Right after this Krankenhaus Fair, the Comal County Fair Assosciation was organized. They elected Harry Landa as president and the fair was planned for 1893 on Landa’s pasture. Because of drought conditions, this fair was postponed until the next year. The amount of dust that would be stirred up by the horse races would be unbearable. Horse races were a big part of the early fairs. For that matter, horse races were big gambling activities in early Texas.
Four successful fair years passed and then the Fair Association bought their own land. In 1898 the organization purchased 11 acres in Comaltown on the Guadalupe River. Six hundred shares were sold at $20 a share. The land was cleared for a race track and a dancehall was built. For a few years the fair was financially successful but the situation turned around in 1905. Look back at what was happening in Dallas at the same time. Like Dallas, the CCFA decided to sell the property to the City of New Braunfels with generous lease options.
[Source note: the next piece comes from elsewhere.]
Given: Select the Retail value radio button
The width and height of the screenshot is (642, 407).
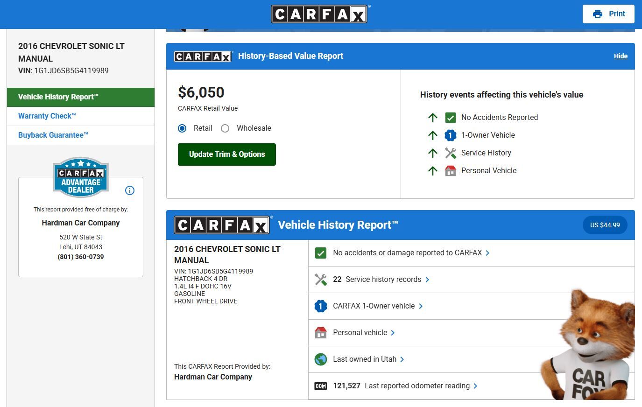Looking at the screenshot, I should click(182, 128).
The fair was revitalized in 1908 and in 1923 the Fair Association was incorporated. Three more blocks in the Braunfels subdivision were purchased adjacent to the fair property. That same year the newly constructed grandstand burned to the ground, but the loss was covered by insurance. This helped the financial situation for a short time until the Great Depression of 1931. During this financially difficult time, the fair struggled to keep going but made some significant changes; prices for admission were reduced, no money for prizes was awarded, and most entertainment was voluntary. Local football and baseball teams put on games in front of the grandstand. For a few years the New Braunfels Unicorns held their first game of the season at the fairgrounds.
If I were asked to come up with a description of the fair, I would have to say “tradition and addition”. So many elements of the fair are as they have always been. The parade, the carnival, the exhibits, the rodeo, the queen’s contest, all are traditional.
I would have to say that the biggest change in the fair is the elimination of horse racing. One of the main events became the expanded rodeo. Some changes reflect society’s changes as well. The fair had a German flavor at the beginning and so German culture was emphasized. Then right after WWII the atmosphere of the fair changed and it became more of a western-style fair. The old Beer Garden became the Comal Corral and the music changed from oom-pah to “Cotton Eyed Joe”. The traditional Night in Old New Braunfels previously held on Thursday night has been moved to the last day of the fair on Sunday. Jeremy Richards will play music and the dance contests will still be held. The final Grand March will signal the closing of the Fair.
One big addition to this year’s fair is the unveiling of the Comal County Fair Historical Marker awarded by the Texas Historical Commission. The marker will be on display in the Comal Corral as it waits for its permanent location at the new front gate to be built soon. Being a marker sponsor shows the recognition of the historic value of the Comal County Fair and the Association’s interest in its history.
Another big additional change is the Cowboy Breakfast. It will be held at the Farmer’s Market downtown from 7 a.m. to 9 a.m. the day of the parade. Donations will be accepted and are for the Comal County Fair Association’s Scholarship Fund and also the Sally Kingsbury Foundation. There will also be music.
At 10:00 o’clock when the parade begins, there will be a WWII Air Force Flyover. Leading the parade this year will be Parade Marshal Arlon Hermes, longtime volunteer and supporter of the fair.
The changes that have been made over the years still make the Comal County Fair the “biggest and bestes” Fair in Texas.